Troisièmement, pour les mêmes raisons qu’il serait stupide de refuser d’étudier Heidegger sous prétexte que ce philosophe aurait trinqué avec les Nazis  ; ou pour un étudiant en art de refuser d’étudier le rap ; ou pour un chercheur d’or de jeter la boue d’une rivière. Doit-on jeter le bébé avec l’eau du bain ? Certaines des idées apolitiques d’Heidegger pourraient être intéressantes à étudier en toute objectivité. Et si j’étais honnête avec moi-même, en suivant ce parallèle, j’admettrais discrètement que « Basique » le clip récompensé d’Orelsan n’est pas si désagréable que ça à regarder deux ou trois fois d’affilé.

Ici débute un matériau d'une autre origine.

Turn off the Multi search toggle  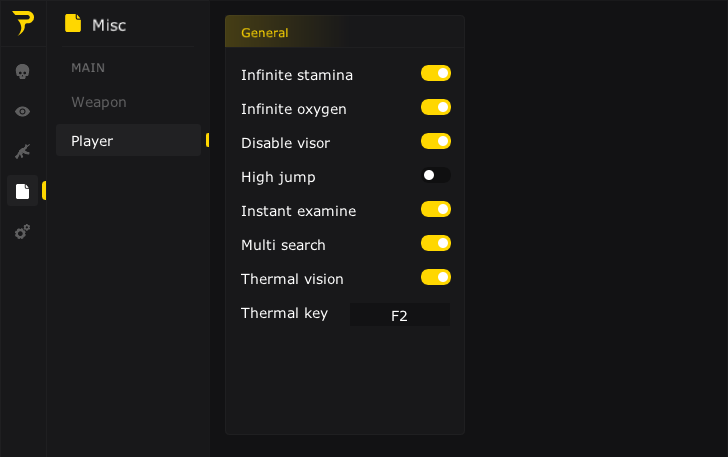click(x=436, y=243)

Je pose donc la question de savoir si oui ou non, il pourrait y avoir prescription pour les crimes verbaux « d’incitation au viol » ou semblant faire l’apologie des violences envers quiconque (surtout quand les paroles sont décontextualisées) ? Les effets secondaires sont-ils éphémères ou perdurent-ils dans le temps ? Je sais que les avis sont partagés et je ne voudrais pas trop donner l’impression de m’amuser à semer le doute afin de vous contraindre à vous forger une opinion par vous-même, mais l’idéologie nazie pourrait-elle vraiment influencer en 2018 aux USA un blanc suprémaciste ? Peut-être. Par contre, l’idéologie aztèque sévit-elle encore au Mexique au point d’y sacrifier des vierges sur des pyramides ruisselantes d’hémoglobine ? Bien sûr que non ! Car le passé est, a été, et sera toujours le passé ! Dans la plupart des cas.

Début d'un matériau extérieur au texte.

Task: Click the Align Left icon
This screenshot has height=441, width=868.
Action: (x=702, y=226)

Et je pose également la question de la responsabilité morale. N’y aurait-il pas, d’un point de vue éthique, une différence entre les sornettes débitées par un accoudé sur le zinc et celles énoncées par des individus adulés exerçant une influence non négligeable sur les masses populaires ? Et cette question vaut pour un rappeur, un leader religieux ou politique mais aussi pour une habile bimbo mercantile notoirement dotée d’intéressants attributs supposés galactophores faisant de la publicité afin d’encourager l’investissement dans le bitcoin. N’oublions pas que la leçon N° 1 des réseaux sociaux suggère clairement que de nombreux individus peuvent avaler n’importe quelle couleuvre sans se soucier de l’évaluer à l’aune de leur esprit critique.

Serait-il possible d’encadrer légalement de telles aberrations ? On peut par exemple, réprimander une publicité mensongère ou expulser un imam fanatisé interprétant certains passages du Coran au premier degré en demandant à ses fidèles de prendre cela pour parole d’évangile, c’est-à-dire sans exercer leur jugement objectif. Mais c’est beaucoup plus délicat dans le domaine artistique car si l’on chatouille le liberticide, le spectre éhonté de la censure s’abattra à nos pieds.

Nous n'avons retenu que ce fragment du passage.